- Über 1,6 Mio. Menschen in Deutschland betroffen.
- Sprachverlust betrifft Artikulation, Sprachverständnis und soziale Interaktion.
- Folgen: Rückzug, Frustration und häufige Missverständnisse im Alltag.
Sieben Empfehlungen im Überblick:
- Respektvolle Gesprächsebene: Ruhiger Tonfall, Blickkontakt und offene Haltung stärken Vertrauen.
- Sprachliche Vereinfachung: Kurze Sätze, Ja/Nein-Fragen und Auswahlmöglichkeiten erleichtern die Kommunikation.
- Validierender Umgang: Wirklichkeitsverzerrungen sollen nicht konfrontiert, sondern akzeptiert werden.
- Einbezug der Umgebung: Reize aus der Umwelt (z. B. Bilder, Geräusche) unterstützen das Sprachverständnis.

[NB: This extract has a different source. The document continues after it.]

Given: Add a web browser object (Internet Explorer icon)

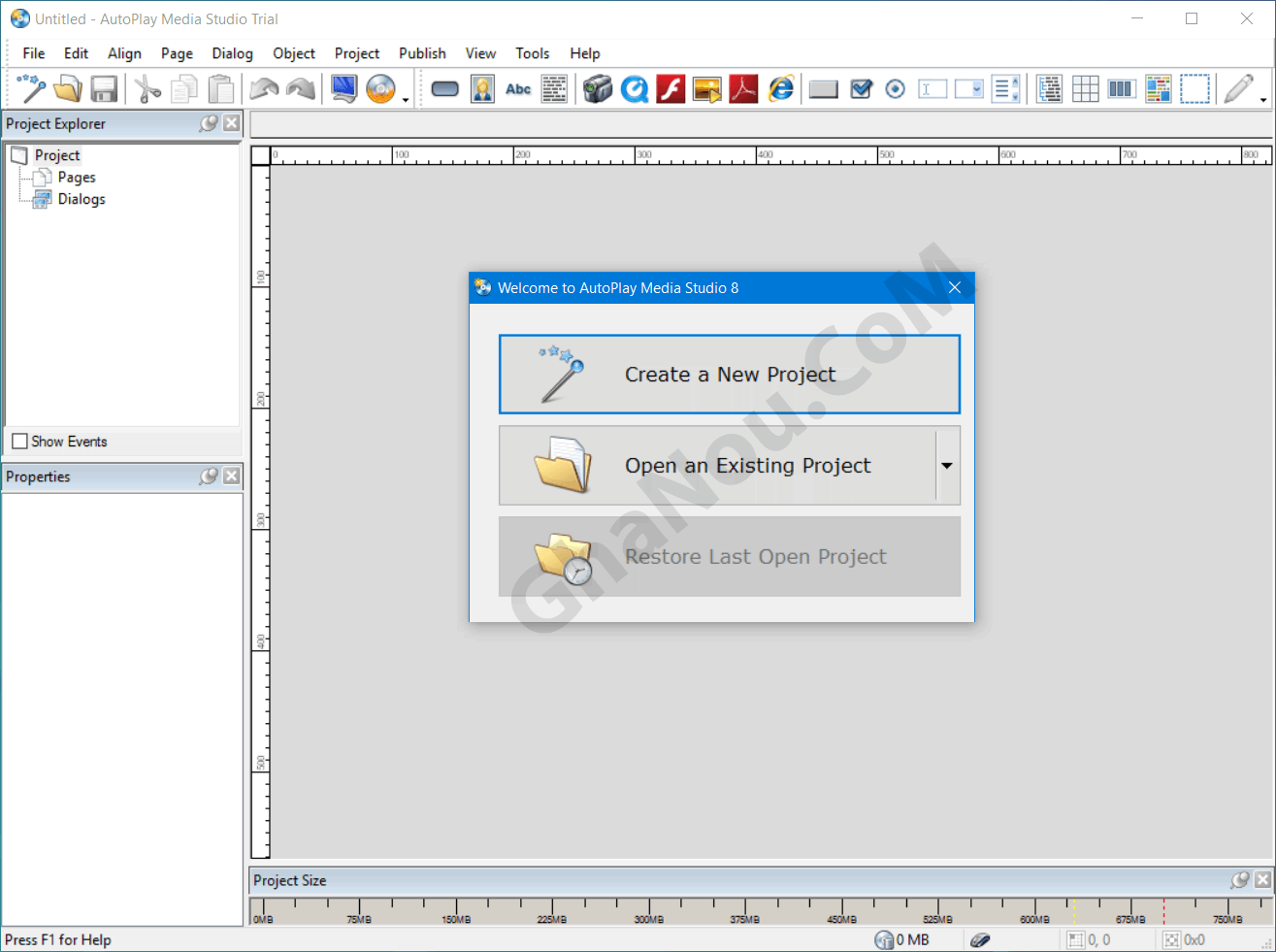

- Geduld und Pausen: Langsames Sprechen und Wiederholungen fördern das Verstehen.
- Nonverbale Kommunikation: Gestik, Mimik und Berührung kompensieren verbale Defizite.
- Soziale Teilhabe: Gemeinsame Aktivitäten, Musik oder Fotos fördern emotionale Verbindung – auch ohne Sprache.
Die Empfehlungen lassen sich ohne großen Aufwand in Klinik und Pflegealltag integrieren und ermöglichen bessere Verständigung sowie Lebensqualität.